Kenya is among three African countries that will participate in a radical makeover of the slow-moving daily HIV prevention pill Truvada.

Users of the pill, officially launched in Kenya last year say its colour, size, packaging and daily frequency are all great put offs.

In response, USAid has provided about Sh1.19 billion ($10 million) for the development of a discreet drug delivery technology to be tried in Kenya, South Africa and Uganda.

The project will develop a drug delivery patch than can be placed discreetly on the skin programmed to deliver a specific dose of Truvada into the blood stream.

The Americans think the technology called microarray patch will overcome some of the problems that have discouraged the uptake of the pill.

HIV experts say some Truvada users complain about the colour, size and even the rattling sound that the tablet makes when being taken out of its plastic container.

Dr Nelly Mugo of the Kenya Medical Research Institute recently told journalists that some users complain that people mistake them of taking HIV treatment medication.

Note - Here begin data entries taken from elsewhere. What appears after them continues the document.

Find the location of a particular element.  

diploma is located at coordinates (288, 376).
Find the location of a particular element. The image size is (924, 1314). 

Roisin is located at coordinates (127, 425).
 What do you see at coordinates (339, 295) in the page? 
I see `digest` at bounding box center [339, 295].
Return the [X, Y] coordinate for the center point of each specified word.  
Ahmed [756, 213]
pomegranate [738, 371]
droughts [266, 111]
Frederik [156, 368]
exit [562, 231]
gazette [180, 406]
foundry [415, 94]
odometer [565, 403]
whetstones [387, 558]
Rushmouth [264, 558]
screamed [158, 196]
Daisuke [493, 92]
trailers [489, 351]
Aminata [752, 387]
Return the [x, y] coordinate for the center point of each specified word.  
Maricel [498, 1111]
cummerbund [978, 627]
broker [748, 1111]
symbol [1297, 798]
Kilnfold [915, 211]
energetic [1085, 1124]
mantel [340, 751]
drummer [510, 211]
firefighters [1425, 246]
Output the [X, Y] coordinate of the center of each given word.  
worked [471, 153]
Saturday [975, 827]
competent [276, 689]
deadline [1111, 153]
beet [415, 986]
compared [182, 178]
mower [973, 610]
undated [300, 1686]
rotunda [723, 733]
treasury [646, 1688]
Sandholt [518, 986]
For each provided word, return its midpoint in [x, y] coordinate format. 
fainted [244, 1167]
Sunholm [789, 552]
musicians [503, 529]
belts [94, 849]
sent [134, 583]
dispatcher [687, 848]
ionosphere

The pill, Dr Mugo, a strong advocate of Truvada, said has also been linked to the sex stimulant Viagra and another drug used for mental health because of their blue colour.

"We have had several meetings with the manufacturers on these concerns,” Dr Christine Ogolla, a programme director at the Elizabeth Glaser Aids Foundation told journalists in Nairobi recently.

A statement released last week by Queen’s University Belfast, Northern Ireland, the lead agency in the new project says they will work mainly with women in the three countries to address the concerns.

“The patches will be a discreet, easy-to-use technology that contains tiny projections that painlessly penetrate the top layer of skin to deliver the drug,” says the university.

Poor adherence

The patch, if it works, will overcome the problem of colour, size and rattling while releasing the drug over several weeks or months instead of the current practice of swallowing the pill daily which is a cause for poor adherence.

Others in the project are the pharmaceutical companies ViiV Healthcare and LTS Lohmann Therapie-Systeme AG and the NGOs PATH and Population Council.

So far data shows only about 13,000 Kenyans have taken up the pill against a Ministry of Health five-year target of 500,000 users.

The main driver of Truvada, the US President’s Emergency Plan for Aids Relief, targets at recruiting about 5,000 users in Kenya in 2018 and about 40,000 in the next few years.

Truvada is manufactured by the American pharmaceutical company Gilead Sciences, which reported global sale revenues in excess of $10.2 billion from the drug between 2014 and 2016.

The 2016 total sale revenue for Gilead, from all products, is reported at $30.39 billion or slightly more than Sh3 trillion.

Health experts are also grappling with the requirement that Truvada users be tested for kidney function at least three times annually which they say could be expensive and burdensome for local health systems.

A study published earlier this month by Mugo, among others, suggests that the frequency of kidney testing could be safely reduced to twice annually.